Altered chromosomal methylation patterns accompany oncogene-induced transformation of human bronchial epithelial cells

Abstract

Abnormal methylation of CpG island sequences on chromosomes 11p and 17p, and tumor phenotype-associated differential methylation of chromosome 3p loci have been described in human lung tumors (S.B. Baylin, J.W.M. Hoppener, A. de Bustros, P.H. Steenbergh, C.J.M. Lips, and B. D. Nelkin, Cancer Res., 46: 2917-2922, 1986; M. Makos, B.D. Nelkin, M. I. Lerman, F. Latif, B. Zbar, and S.B. Baylin, Proc. Natl. Acad. Sci. USA, 89: 1929-1933, 1992; A. de Bustros, B. D. Nelkin, A. Silverman, G. Ehrlich, B. Poiesz, and S. B. Baylin, Proc. Natl. Acad. Sci. USA, 85: 5693-5697, 1988). Using an in vitro model of lung tumor progression, we now show that these aberrant methylation patterns occur at different stages during cellular immortalization and oncogene-induced neoplastic transformation of normal human bronchial epithelial cells (NHBE). The CALC1 CpG island locus on chromosome 11p15.4 was essentially unmethylated in NHBE and simian virus 40 T-antigen immortalized NHBE (BEAS-2B cells) but became de novo methylated in 5 of 6 BEAS-2B derived cell lines that were transfected or infected with various oncogenes and in a spontaneously neoplastically transformed subline of BEAS-2B cells.
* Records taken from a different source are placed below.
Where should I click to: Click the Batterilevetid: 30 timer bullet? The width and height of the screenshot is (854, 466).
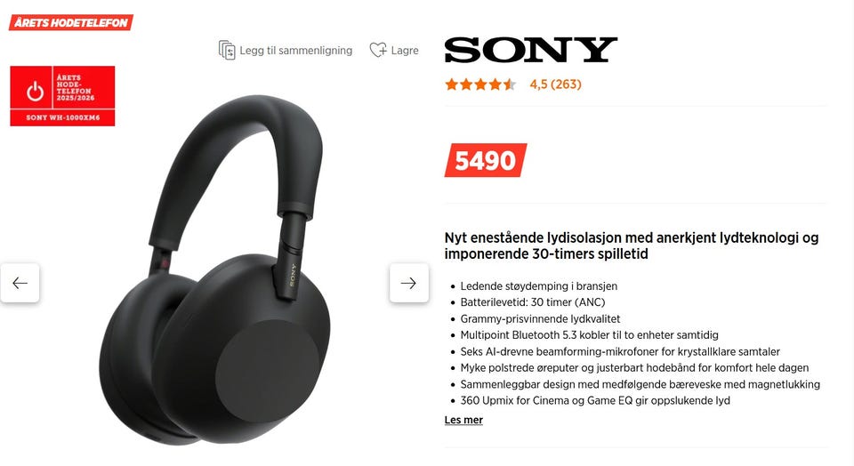point(533,302)
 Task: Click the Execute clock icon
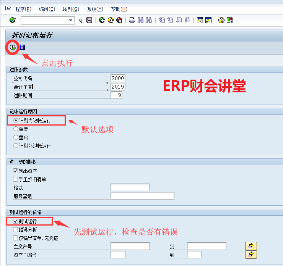13,47
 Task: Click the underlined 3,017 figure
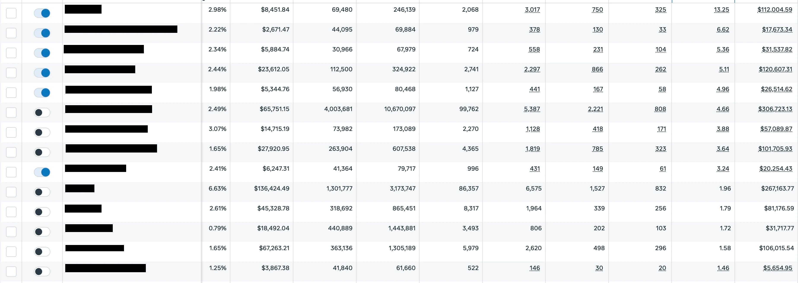point(532,10)
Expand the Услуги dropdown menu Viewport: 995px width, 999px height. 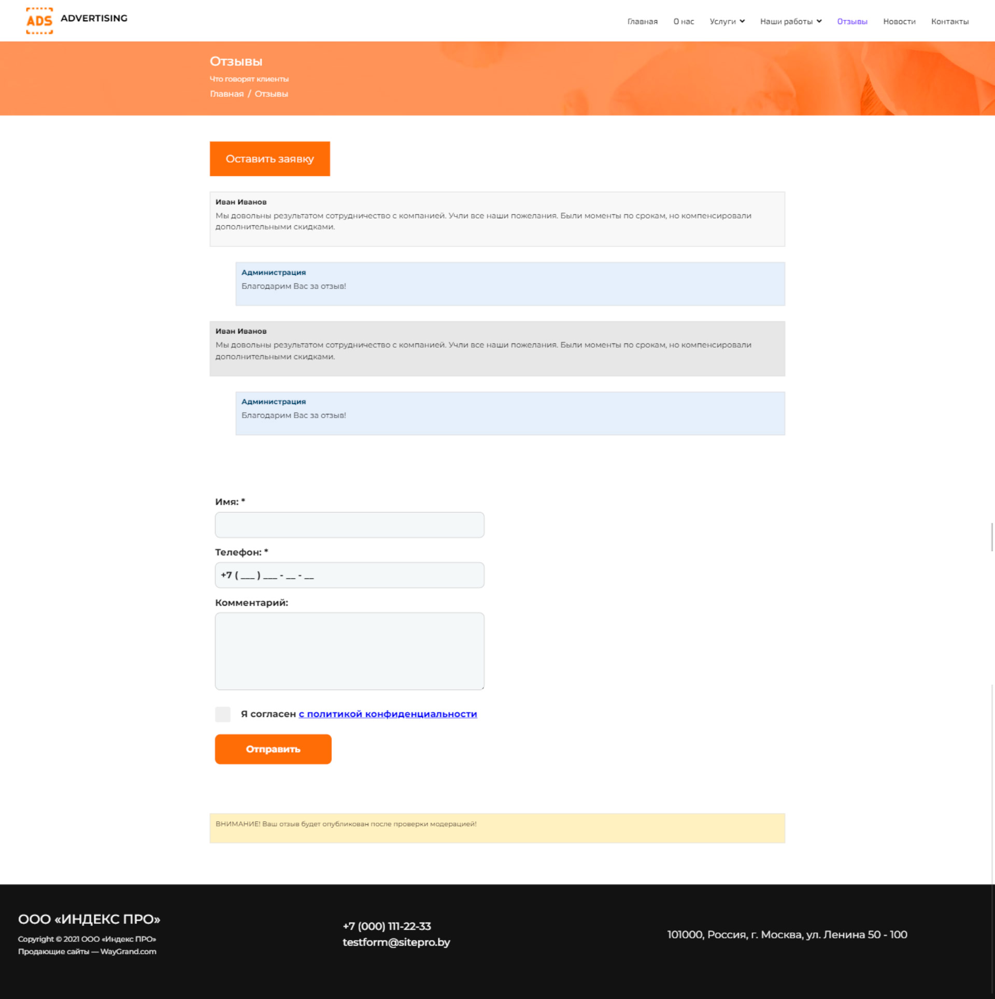point(727,21)
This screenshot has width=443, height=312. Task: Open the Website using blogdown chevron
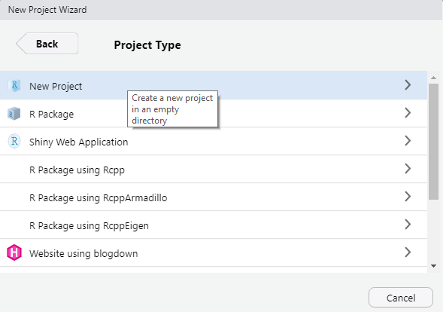(408, 252)
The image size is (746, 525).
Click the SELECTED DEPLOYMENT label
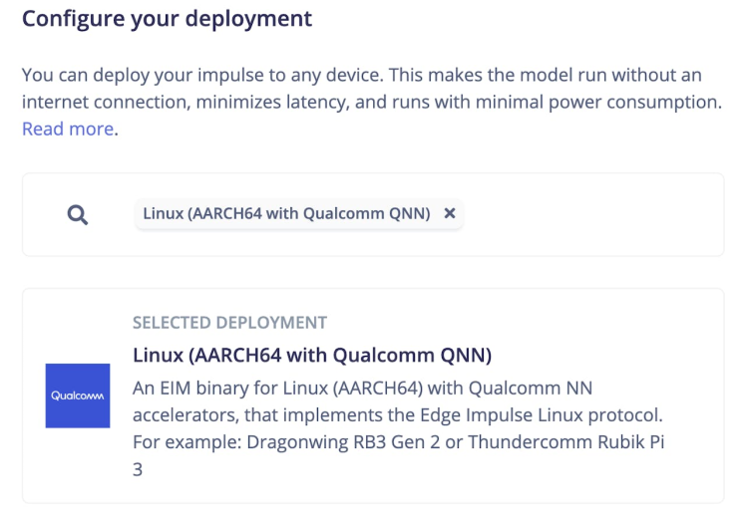tap(229, 323)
By contrast, an additional CpG island locus, pYNZ22, at 17p13.3 became fully methylated following the immortalization of NHBE and was not further changed by oncogene-induced transformation. Finally, at a non-CpG island locus pYNZ86.1 on chromosome 3p14, different tumor phenotype-associated methylation patterns became apparent only after passage of the turmorigenic oncogene-transformed bronchial epithelial cell lines in athymic nude mice. Whereas cell lines derived from tumors with a non-small cell lung carcinoma-like phenotype were significantly hypomethylated relative to their parental cell lines, a cell line derived from a tumor with a more small cell lung carcinoma-like phenotype retained the methylation status of its parental cell line. The data indicate that altered DNA methylation patterns, including the de novo methylation of normally unmethylated CpG island sequences and demethylation of nonisland sequences, arise at different stages during immortalization and oncogene-induced neoplastic transformation of bronchial epithelial cells. These findings suggest that DNA methylation abnormalities accompany, or may play a role in, the genetic changes that occur during lung tumor progression.